Schlimm genug, dass in Deutschland erst ein blutiger Krieg in der Ukraine den Corona-Wahn beerdigen konnte. Aber ein Minister, dem so klar gesagt wird, dass nichts von dem was er zu gedenkt noch zugelassen werden wird, muss seinen Hut nehmen.
Wann macht Karl Lauterbach das Amt frei?
Herr Thomas T., das mit dem Klima beschreiben Sie sicherlich richtig. (Also gemeint: das Klima beim NATO-Treffen. Das Klima in Verbindung mit der Erderwärmung scheint dieser Tage eh kaum Bedeutung zu haben.) Nur wenn ich die Überschriften meiner Google-Ergebnisse lese, dann hat Olaf Scholz Frau Baerbock zurückgerufen. Sie hat ihre Teilnahme beim NATO-Treffen wohl auch nur unterbrochen. Klar, in Sachen Klima ist das eher unbedeutend; hat allenfalls Bedeutung hinsichtlich des Klimas innerhalb der Ampel.
Herr Thomas T.,
wenn ich mir Ihre Kommentare anschaue, dann frage ich mich, wer
ein Corona Radikaler und Corona Wahnsinniger ist ?
Interessant was Sie sich so verstellen. Nichts wissen, aber immer alles besser wissen wollen. Die miese Parteipolitik der Union übersehen Sie wohl grundsätzlich.
Jawoll!!! Ich lasse mir doch nicht vorschreiben mich zum Impfen lassen nur weil ich 60 bin - das ist Diskriminierung der Älteren! Entweder alle oder keiner!
Wer als über 60jährige(r) immer noch nicht geimpft ist, der und dem ist ohnehin nicht mehr zu helfen. Mein Mitleid für diese Leute hält sich sehr in Grenzen, wenn sie schwer erkranken. Leid tut mit allerdings das medizinische Personal auf den Intensivstationen, das ab kommenden Herbst deretwegen wieder bis zur Erschöpfung arbeiten müssen wird.
Schade, dass die durch miese Wahlergebnisse und schlechte Umfragen arg gebeutelten Unionsparteien dieses so wichtige gesellschaftliche Thema nun für Parteipolitik missbraucht haben. Aber auch der Bundestag als Ganzes hat versagt. Die Rechnung dafür werden wir im nächsten Herbst bekommen.

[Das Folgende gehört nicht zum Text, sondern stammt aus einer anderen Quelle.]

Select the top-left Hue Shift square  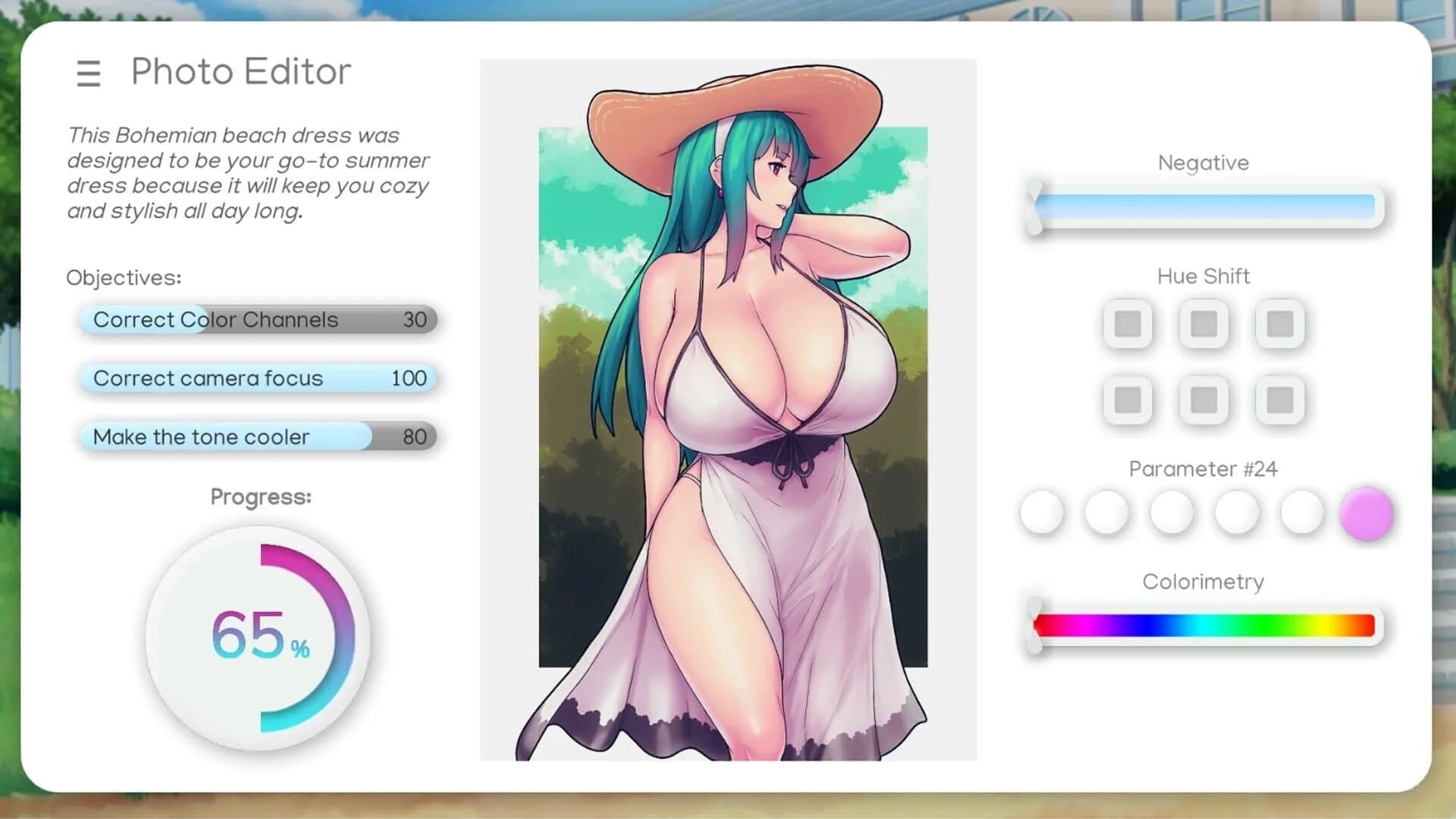1127,324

Wer geimpft gebooster und evtl. nochmals einen 2. Boosterimpfung hat braucht sich doch keine Sorgen diesbezüglich machen oder?
@Alfred W.
Auch einer geboosterten Pflegekraft wird das sich nicht um sich sorgen machen nichts bringen.
Im Herbst werden nochmals weniger Intensivbetten da sein. Was bringen Betten wenn niemand da ist, der die Pflege macht?

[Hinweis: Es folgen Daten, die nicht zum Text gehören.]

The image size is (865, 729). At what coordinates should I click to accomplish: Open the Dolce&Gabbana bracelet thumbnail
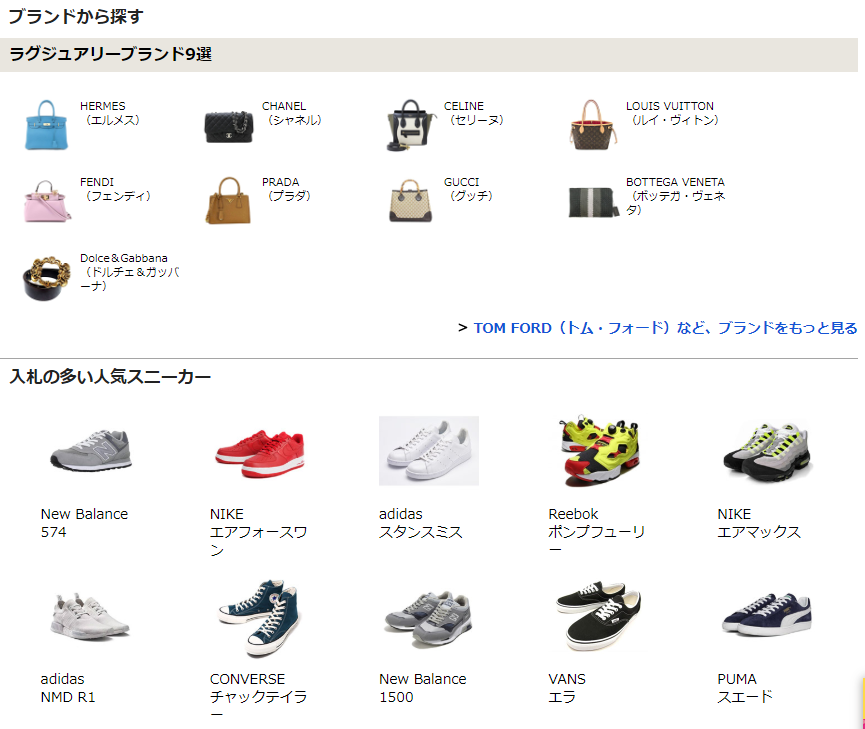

Es wird beispielweise breits nach 2 Wochen über Tankrabatt diskuttiert, weil die Spritpreise hoch gegangen sind. Ich würde sagen, dass ein abendliches Klatschen auf dem Balkon als Ausgleich für die Autofahrer reichen muss. Bei den Pflegekräften hat es jahrelang gereicht.
Eine schallende Ohrfeige für die Regierung. Wann gibt es Neuwahlen?
Ach, das was die Union eingebrockt hat wird nicht die Regierung ausbaden, sondern immungeschwächte ältere Menschen und Pflegekräfte. Es wird wohl nie ihr Ding sein, etwas über den Suppenteller zu schauen.